What are the width and height arguments for in imagenet-console? The documentation explains them as “the width” and “the height” which is kind of obvious, but it doesn’t say what they’re the width or height of, the network or the image.
I have a 28x28 MNIST network analyzing 280x280 pictures (I just drew the digits by hand). I don’t know if I’m supposed to specify --with=28 --height=28, or --width=280 --height=280, or just leave them off.
I made three scripts (using different width/height arguments) and tested each one of them. They all produce identical output, so it looks like the width and height arguments to imagenet-console.py are just ignored.
So I’m using the command ./jetson-inference/build/aarch64/bin/imagenet-console.py --model=./mnist.onnx --labels=./mnist_labels.txt --input_blob=input_0 --output_blob=output_0 ./five.jpg ./five-classified.jpg
It classifies all digits correctly except for 0, 2, and 9, which are all classified as “three”.
It also reports 100% confidence on 0, 1, 2, 3, 4, 5, 6, 7, and 8. For 9, it’s only 99.999988% certain that the 9 is “three”, which looks like roundoff error from 100%. How can it be 100% certain for any input? It shouldn’t be reporting 100% certainty for anything.
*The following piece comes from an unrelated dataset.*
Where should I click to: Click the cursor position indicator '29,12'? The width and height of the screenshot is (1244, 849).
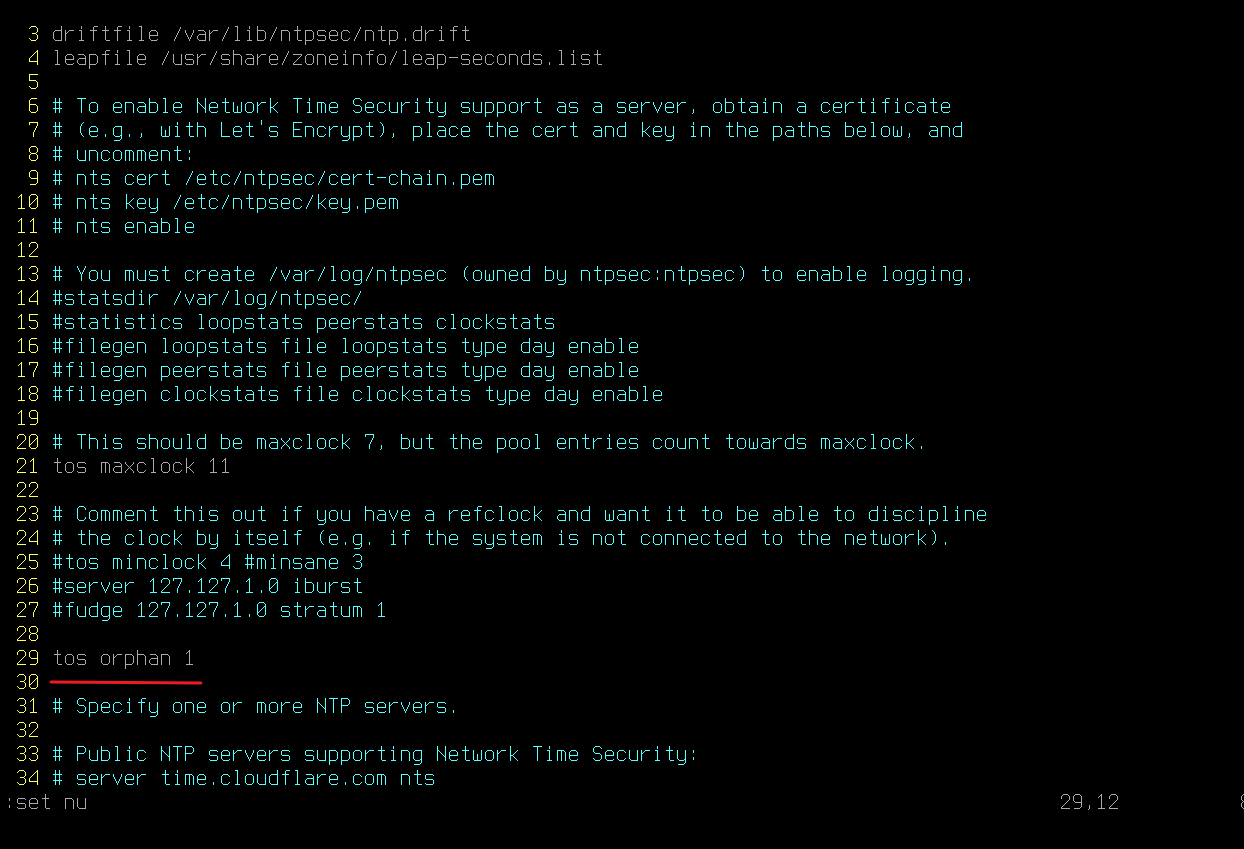click(x=1089, y=802)
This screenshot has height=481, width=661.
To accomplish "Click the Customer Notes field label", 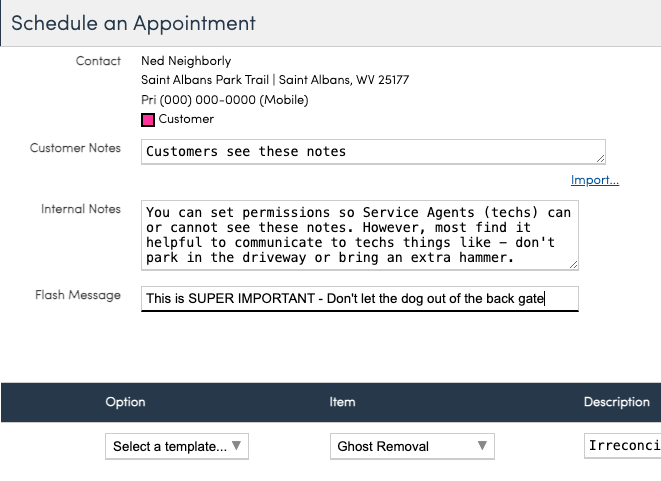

When I trained the model with Pytorch, it only reported 98.82% accuracy on the test set (see gist above). The model’s output tensor is always a ten-element array of values between 0 and 1. There are no 1.000 values.
I suspected it might be a softmax problem at the output, but I checked and I did incorporate a final softmax layer into the model. So I’m puzzled as to what’s going on here.